▸ **ASSIGNMENT**
Determine how many lines in the entries below contain "computer", and output only that number.

———

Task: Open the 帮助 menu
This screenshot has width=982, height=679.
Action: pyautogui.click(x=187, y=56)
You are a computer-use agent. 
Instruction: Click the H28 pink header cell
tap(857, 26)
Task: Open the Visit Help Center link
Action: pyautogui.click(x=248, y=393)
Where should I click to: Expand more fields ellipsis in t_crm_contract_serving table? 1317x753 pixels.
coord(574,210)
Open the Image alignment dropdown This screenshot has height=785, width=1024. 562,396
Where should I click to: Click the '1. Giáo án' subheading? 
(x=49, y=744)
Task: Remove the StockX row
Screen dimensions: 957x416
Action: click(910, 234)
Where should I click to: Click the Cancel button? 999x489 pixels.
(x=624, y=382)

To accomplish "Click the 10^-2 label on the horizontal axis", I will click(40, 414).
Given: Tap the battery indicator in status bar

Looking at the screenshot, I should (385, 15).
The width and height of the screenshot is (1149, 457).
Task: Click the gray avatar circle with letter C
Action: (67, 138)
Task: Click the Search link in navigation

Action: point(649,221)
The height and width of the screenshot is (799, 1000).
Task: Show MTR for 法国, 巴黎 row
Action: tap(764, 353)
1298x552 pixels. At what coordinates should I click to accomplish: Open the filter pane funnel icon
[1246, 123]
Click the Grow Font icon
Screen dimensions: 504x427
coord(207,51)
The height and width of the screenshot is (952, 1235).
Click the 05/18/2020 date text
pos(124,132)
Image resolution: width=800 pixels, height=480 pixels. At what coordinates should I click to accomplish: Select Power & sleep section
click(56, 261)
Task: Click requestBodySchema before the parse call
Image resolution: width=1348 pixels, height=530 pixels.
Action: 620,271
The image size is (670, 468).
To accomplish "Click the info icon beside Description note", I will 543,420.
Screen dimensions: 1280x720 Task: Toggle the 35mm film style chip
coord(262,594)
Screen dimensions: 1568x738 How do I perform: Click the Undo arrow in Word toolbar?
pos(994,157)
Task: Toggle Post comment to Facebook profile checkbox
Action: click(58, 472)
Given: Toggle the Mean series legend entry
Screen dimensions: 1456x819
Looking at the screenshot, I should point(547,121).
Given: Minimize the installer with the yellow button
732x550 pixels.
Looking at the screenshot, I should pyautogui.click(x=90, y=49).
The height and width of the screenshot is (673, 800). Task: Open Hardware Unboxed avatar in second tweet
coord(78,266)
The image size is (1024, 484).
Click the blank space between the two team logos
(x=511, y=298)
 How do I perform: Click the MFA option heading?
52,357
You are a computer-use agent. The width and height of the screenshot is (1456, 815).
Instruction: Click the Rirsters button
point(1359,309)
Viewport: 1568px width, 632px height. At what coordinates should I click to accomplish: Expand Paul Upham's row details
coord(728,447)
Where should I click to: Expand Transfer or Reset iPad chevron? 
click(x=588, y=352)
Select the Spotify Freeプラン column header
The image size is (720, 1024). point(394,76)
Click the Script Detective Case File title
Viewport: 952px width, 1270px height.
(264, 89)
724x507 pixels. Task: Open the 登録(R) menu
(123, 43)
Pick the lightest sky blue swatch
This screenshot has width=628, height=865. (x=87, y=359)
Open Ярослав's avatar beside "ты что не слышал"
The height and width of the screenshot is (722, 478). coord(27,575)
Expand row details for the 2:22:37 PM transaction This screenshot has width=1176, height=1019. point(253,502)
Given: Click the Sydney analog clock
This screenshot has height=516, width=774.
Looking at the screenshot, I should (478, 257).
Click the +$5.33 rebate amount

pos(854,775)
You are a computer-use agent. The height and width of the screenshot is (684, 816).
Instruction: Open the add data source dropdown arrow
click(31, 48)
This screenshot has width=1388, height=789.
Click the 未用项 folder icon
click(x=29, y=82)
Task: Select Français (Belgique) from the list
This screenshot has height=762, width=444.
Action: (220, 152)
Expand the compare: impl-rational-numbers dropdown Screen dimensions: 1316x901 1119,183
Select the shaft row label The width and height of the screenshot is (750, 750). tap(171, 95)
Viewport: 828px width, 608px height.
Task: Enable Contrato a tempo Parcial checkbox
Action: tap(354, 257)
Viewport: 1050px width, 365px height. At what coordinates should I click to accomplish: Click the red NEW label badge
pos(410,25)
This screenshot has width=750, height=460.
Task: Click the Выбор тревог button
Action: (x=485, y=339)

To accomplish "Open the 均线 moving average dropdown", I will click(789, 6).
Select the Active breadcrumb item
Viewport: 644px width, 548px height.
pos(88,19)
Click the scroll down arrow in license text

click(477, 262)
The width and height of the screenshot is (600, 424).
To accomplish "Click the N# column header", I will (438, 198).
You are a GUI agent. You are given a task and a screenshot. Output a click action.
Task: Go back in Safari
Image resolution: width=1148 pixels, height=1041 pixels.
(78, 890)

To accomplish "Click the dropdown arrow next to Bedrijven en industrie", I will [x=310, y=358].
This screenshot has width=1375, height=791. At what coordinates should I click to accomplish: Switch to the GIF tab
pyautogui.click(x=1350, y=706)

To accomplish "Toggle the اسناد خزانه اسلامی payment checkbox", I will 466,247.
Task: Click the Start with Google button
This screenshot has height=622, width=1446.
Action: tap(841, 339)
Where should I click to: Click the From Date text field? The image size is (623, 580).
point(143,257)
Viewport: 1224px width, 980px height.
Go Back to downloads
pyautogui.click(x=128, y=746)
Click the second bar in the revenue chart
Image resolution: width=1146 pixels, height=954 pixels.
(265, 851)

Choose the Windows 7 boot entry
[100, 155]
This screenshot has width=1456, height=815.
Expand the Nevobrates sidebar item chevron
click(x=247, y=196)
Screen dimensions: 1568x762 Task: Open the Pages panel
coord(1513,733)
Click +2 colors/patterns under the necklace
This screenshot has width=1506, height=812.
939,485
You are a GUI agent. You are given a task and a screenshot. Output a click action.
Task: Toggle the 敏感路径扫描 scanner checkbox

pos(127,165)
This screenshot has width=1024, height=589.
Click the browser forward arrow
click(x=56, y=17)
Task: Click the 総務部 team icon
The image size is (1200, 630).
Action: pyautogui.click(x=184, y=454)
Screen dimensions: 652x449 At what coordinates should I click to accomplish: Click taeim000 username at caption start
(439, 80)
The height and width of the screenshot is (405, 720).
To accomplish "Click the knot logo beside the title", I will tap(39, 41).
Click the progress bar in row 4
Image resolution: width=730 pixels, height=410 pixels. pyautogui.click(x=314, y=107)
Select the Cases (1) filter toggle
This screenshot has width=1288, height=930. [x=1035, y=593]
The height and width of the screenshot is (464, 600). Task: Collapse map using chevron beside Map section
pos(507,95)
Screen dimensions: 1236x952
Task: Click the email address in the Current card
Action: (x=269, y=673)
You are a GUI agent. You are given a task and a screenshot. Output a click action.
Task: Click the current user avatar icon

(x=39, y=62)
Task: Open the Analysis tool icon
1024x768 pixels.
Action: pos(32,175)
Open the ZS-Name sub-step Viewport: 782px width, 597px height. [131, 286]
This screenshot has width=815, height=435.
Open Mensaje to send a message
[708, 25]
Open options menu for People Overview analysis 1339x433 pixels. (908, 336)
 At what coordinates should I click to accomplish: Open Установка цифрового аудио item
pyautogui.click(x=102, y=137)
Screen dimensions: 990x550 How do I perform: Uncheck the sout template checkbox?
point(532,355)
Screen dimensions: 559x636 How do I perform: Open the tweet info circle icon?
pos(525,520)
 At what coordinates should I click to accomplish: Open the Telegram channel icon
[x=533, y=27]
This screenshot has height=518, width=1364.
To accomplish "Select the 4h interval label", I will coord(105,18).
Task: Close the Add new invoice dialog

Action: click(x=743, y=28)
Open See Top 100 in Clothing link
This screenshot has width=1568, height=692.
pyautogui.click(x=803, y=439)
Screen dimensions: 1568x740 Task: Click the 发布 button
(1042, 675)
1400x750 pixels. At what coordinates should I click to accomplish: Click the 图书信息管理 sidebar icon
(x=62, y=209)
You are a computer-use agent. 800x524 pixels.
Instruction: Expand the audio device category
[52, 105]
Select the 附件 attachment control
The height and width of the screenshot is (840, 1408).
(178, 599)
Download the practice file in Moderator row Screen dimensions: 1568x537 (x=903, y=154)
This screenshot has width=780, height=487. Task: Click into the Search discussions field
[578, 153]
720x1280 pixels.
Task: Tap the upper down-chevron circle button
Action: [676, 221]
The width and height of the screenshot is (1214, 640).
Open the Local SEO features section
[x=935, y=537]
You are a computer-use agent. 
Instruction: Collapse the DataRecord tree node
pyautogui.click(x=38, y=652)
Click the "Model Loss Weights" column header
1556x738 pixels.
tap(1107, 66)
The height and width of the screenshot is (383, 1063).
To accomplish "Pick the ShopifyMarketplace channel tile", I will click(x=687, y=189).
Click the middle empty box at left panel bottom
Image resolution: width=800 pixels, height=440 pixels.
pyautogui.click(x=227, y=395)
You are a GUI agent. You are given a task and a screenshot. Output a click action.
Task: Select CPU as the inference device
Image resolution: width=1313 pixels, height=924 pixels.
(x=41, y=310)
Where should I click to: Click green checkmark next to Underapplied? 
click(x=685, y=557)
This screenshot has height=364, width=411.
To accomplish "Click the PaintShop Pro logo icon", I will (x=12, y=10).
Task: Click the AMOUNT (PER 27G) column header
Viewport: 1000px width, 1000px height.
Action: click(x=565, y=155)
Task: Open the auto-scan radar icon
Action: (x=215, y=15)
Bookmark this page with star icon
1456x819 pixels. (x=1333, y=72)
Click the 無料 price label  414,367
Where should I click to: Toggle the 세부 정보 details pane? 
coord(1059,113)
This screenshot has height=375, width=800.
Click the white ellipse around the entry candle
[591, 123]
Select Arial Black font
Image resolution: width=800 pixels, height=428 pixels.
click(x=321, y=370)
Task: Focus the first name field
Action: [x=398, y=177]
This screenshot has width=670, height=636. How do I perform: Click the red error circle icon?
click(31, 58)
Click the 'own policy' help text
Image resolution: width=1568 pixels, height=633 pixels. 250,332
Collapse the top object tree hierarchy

———

▸ **OUTPUT BELOW**
5